The Fed is gradually tightening credit to control inflation against the backdrop of a tight job market, a resilient economy and a pick-up in consumer prices.
In a statement, the central bank said it expects "further gradual increases" in rates and says recent data show it's edging close to achieving its annual 2 per cent target for annual inflation.
"Inflation on a 12-month basis is expected to run near the committee's symmetric 2 per cent objective over the medium term," the Fed said.
The use of "symmetric" suggests that Fed officials might be willing to let inflation run slightly above its 2 per cent target for some time, given that inflation has run below the target for six years.
Analysts said the Fed's statement on Wednesday made it even clearer that it intends to resume raising rates at its next meeting in mid-June. And some Fed watchers said they interpreted the statement to suggest that the central bank foresees four hikes for 2018, up from the three it predicted in March.
Ben Ayers, senior economist at Nationwide, said he was increasing his forecast from three rate increases this year to four in the belief that the Fed will follow its hike in March with increases in June, September and December.

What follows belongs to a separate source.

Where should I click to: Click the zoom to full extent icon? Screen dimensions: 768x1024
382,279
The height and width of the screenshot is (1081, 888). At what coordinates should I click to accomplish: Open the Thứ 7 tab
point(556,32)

"With improved GDP growth expected over the rest of 2018, further declines in unemployment and inflation readings likely to trend higher, we expect the Fed to continue on its path of tightening monetary policy at roughly a 25 basis point increase per quarter through the end of 2019," Ayers said.
Stocks closed sharply lower, with the Dow Jones industrial average dropping 174 points. It wasn't clear to what extent the Fed's statement contributed to the pullback, though the prospect of an accelerated pace of rate increases could eventually weigh down a stock market that has long been supported by ultra-low rates.
The Fed's statement noted that the US job market has continued to strengthen along with a steady economy, now into its ninth year of expansion since the Great Recession ended.
"Job gains have been strong, on average, in recent months and the unemployment rate has stayed low," the statement said.
It did observe that household spending has slowed from a robust pace in the final months of 2017 and held back growth in the January-March quarter. But most economists expect a solid rebound, with the economy expanding at a 3 per cent annual rate or better, in the current April-June quarter.
The Fed's decision, which had been expected, came on an 8-0 vote. It was Jerome Powell's second meeting as chairman since succeeding Janet Yellen earlier this year. Powell in the past has signalled support for the gradual pace of rate hikes that Yellen oversaw.
The central bank is meeting as its board is undergoing a makeover, with a raft of new Trump appointees who appear generally supportive of the Fed's cautious approach to rates since the Great Recession ended.